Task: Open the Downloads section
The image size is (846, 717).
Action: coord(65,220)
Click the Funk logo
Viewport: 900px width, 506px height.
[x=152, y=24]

• • •

[What is being asked] Could you please repeat the data exactly as given?

[Exercise result]
Task: Open the Downloads section
The image size is (846, 717).
Action: coord(65,220)
Click the Funk logo
Viewport: 900px width, 506px height.
[x=152, y=24]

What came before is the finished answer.